Yverdon veut sauver ses festivals
5 mai 2025 | Textes: Jérôme ChristenEdition N°3937
Le Conseil communal d’Yverdon-les-Bains est prêt à voler au secours des festivals Castrum et Numerik Games, mais pas à n’importe quelles conditions.
«Yverdon compte deux grandes manifestations culturelles: le Castrum et Numerik Games qui nécessitent toutes deux des moyens importants», estime la conseillère communale Verte Sophie Mayor dont le postulat proposait d’étudier la possibilité d’augmenter leurs subventions. Son texte a été adopté par 39 «oui», 30 «non» et 7 abstentions après quelques grincements de dents à droite, principalement à l’égard du Castrum, considéré par d’aucuns comme un tonneau des Danaïdes.

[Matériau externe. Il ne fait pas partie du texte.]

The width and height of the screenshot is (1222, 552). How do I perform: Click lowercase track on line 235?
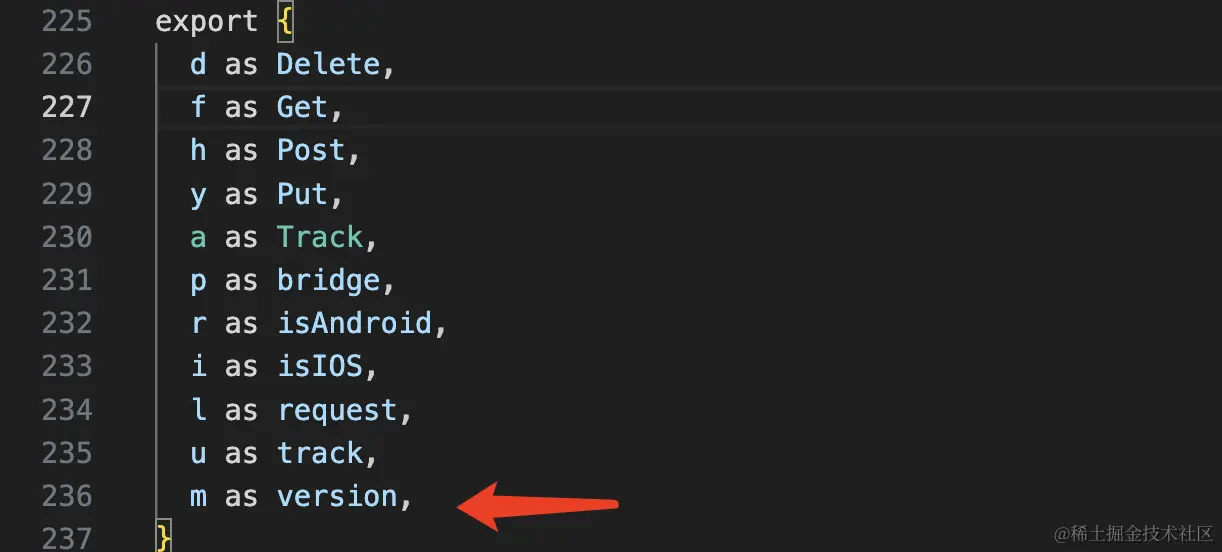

Rôle pivot des Vert’libéraux
L’acceptation de ce postulat n’est toutefois de loin pas un chèque en blanc à la Municipalité, tant s’en faut. Les nuances, à la limite de l’ambivalence, évoquées en ouverture de débat par Pierre-Henri Meystre ont certes été faites au nom de la commission, mais nul doute qu’elles reflètent également la position des Vert’libéraux dont il est le président. Ce parti pourrait jouer d’ailleurs un rôle de pivot sur ce dossier, en particulier pour le Castrum, si quelques dissidences se manifestaient à gauche.
Surabondance de l’offre
Pour Pierre-Henri Meystre, «le Festival Numerik Games possède un réel potentiel mais sa stratégie ne semble pas claire à ce stade et les choix réalisés par son comité ne nous ont pas semblé s’inscrire dans une logique convaincante. La commission émet des craintes pour sa prochaine édition. Ce festival doit se reconstruire et grandir progressivement.» Pour ce qui est du Castrum, le rapporteur a insisté sur la nécessité d’une collaboration avec les autres festivals romands pour éviter un chevauchement de dates avec la Plage des Six Pompes à La Chaux-de-Fonds et le Festival de la Cité à Lausanne. En conclusion, Pierre-Henri Meystre note «qu’aucune ville de la taille d’Yverdon-les-Bains soutient deux festivals, alors qu’une surabondance d’offre culturelle est constatée. Si la Ville était riche, on pourrait soutenir et dépenser sans compter, mais nos finances nous obligent à la prudence. »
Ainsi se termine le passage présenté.